The text.data.seq2seq.core module contains the core seq2seq (e.g., language modeling, summarization, translation) bits required to use the fastai DataBlock API and/or mid-level data processing pipelines to organize your data in a way modelable by Hugging Face transformer implementations.

Setup

pretrained_model_name = "facebook/bart-large-cnn"
hf_arch, hf_config, hf_tokenizer, hf_model = get_hf_objects(pretrained_model_name, model_cls=BartForConditionalGeneration)
hf_arch, type(hf_config), type(hf_tokenizer), type(hf_model)
('bart',
 transformers.models.bart.configuration_bart.BartConfig,
 transformers.models.bart.tokenization_bart_fast.BartTokenizerFast,
 transformers.models.bart.modeling_bart.BartForConditionalGeneration)

Preprocessing

Starting with version 2.0, BLURR provides a preprocessing base class that can be used to build seq2seq preprocessed datasets from pandas DataFrames or Hugging Face Datasets


source

Seq2SeqPreprocessor

 Seq2SeqPreprocessor (hf_tokenizer:transformers.tokenization_utils_base.Pr
                      eTrainedTokenizerBase, batch_size:int=1000,
                      text_attr:str='text',
                      max_input_tok_length:Optional[int]=None,
                      target_text_attr:str='summary',
                      max_target_tok_length:Optional[int]=None,
                      is_valid_attr:Optional[str]='is_valid',
                      tok_kwargs:dict={})

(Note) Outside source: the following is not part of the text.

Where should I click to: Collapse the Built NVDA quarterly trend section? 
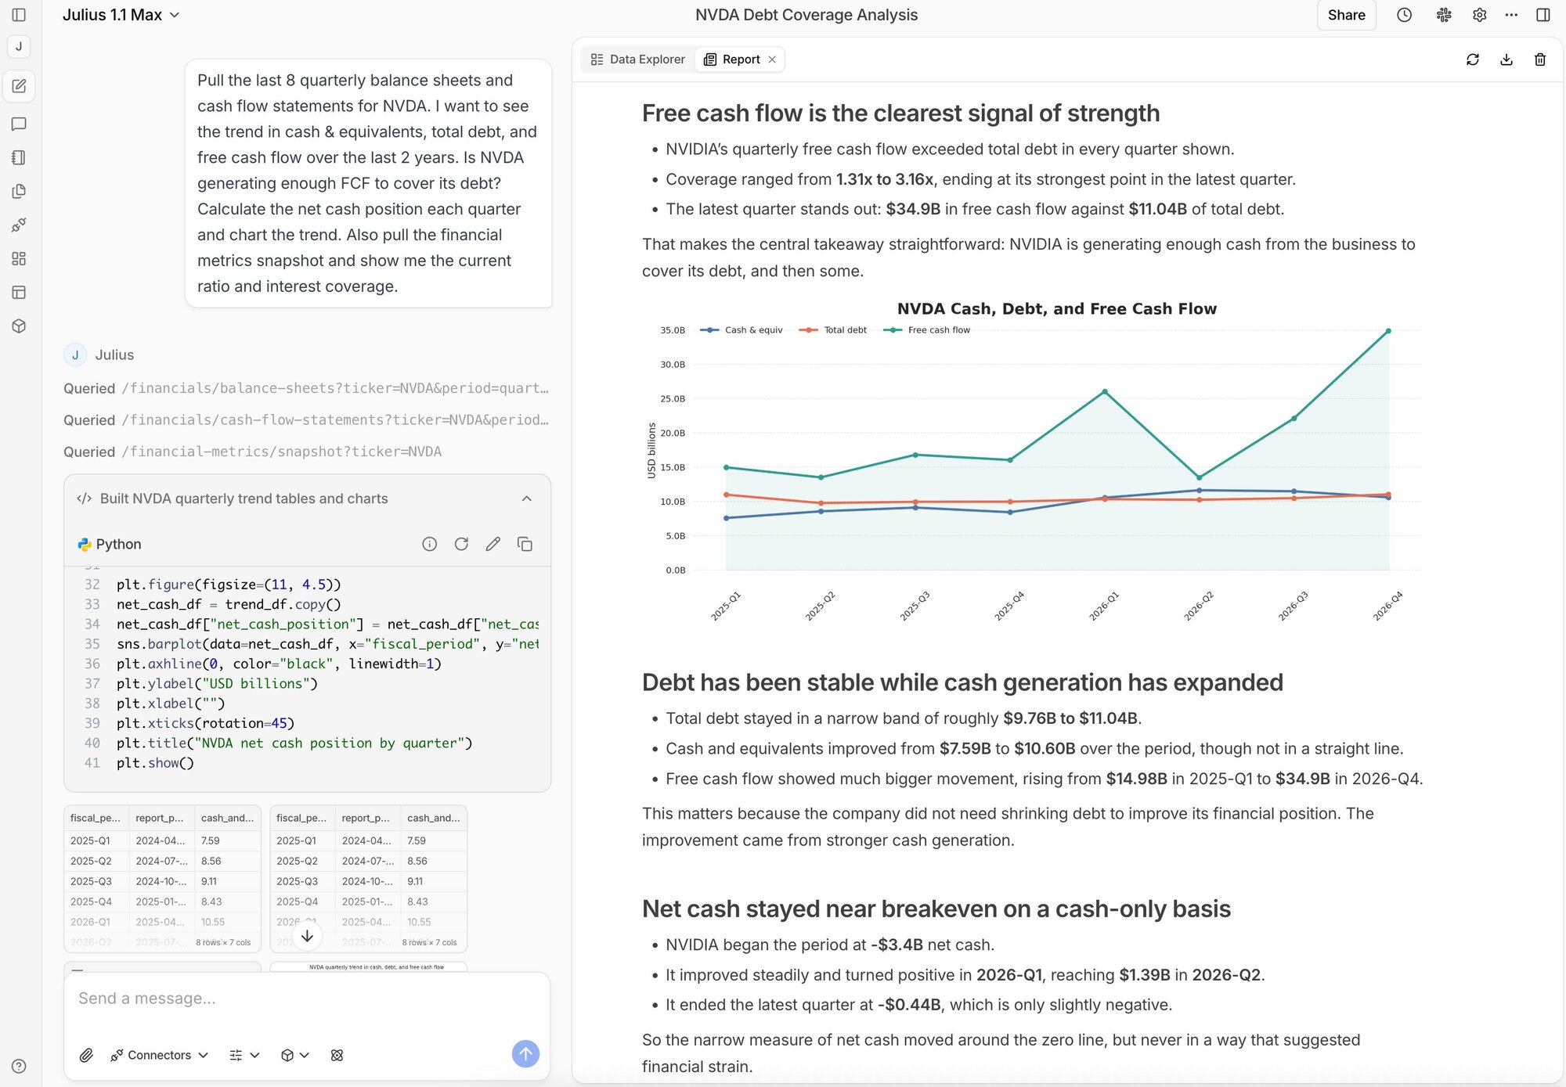[526, 499]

Initialize self. See help(type(self)) for accurate signature.

Type Default Details
hf_tokenizer PreTrainedTokenizerBase A Hugging Face tokenizer
batch_size int 1000 The number of examples to process at a time
text_attr str text The attribute holding the text
max_input_tok_length Optional None The maximum length (# of tokens) allowed for inputs. Will default to the max length allowed
by the model if not provided
target_text_attr str summary The attribute holding the summary
max_target_tok_length Optional None The maximum length (# of tokens) allowed for targets
is_valid_attr Optional is_valid The attribute that should be created if your are processing individual training and validation
datasets into a single dataset, and will indicate to which each example is associated
tok_kwargs dict {} Tokenization kwargs that will be applied with calling the tokenizer

Mid-level API

Base tokenization, batch transform, and DataBlock methods


source

Seq2SeqTextInput

 Seq2SeqTextInput (x, **kwargs)

The base represenation of your inputs; used by the various fastai show methods

A Seq2SeqTextInput object is returned from the decodes method of Seq2SeqBatchTokenizeTransform as a means to customize @typedispatched functions like DataLoaders.show_batch and Learner.show_results. The value will the your “input_ids”.


source

Seq2SeqBatchTokenizeTransform

 Seq2SeqBatchTokenizeTransform (hf_arch:str,
                                hf_config:transformers.configuration_utils
                                .PretrainedConfig, hf_tokenizer:transforme
                                rs.tokenization_utils_base.PreTrainedToken
                                izerBase, hf_model:transformers.modeling_u
                                tils.PreTrainedModel,
                                include_labels:bool=True,
                                ignore_token_id:int=-100,
                                max_length:int=None,
                                max_target_length:int=None,
                                padding:Union[bool,str]=True,
                                truncation:Union[bool,str]=True,
                                is_split_into_words:bool=False,
                                tok_kwargs={}, text_gen_kwargs={},
                                **kwargs)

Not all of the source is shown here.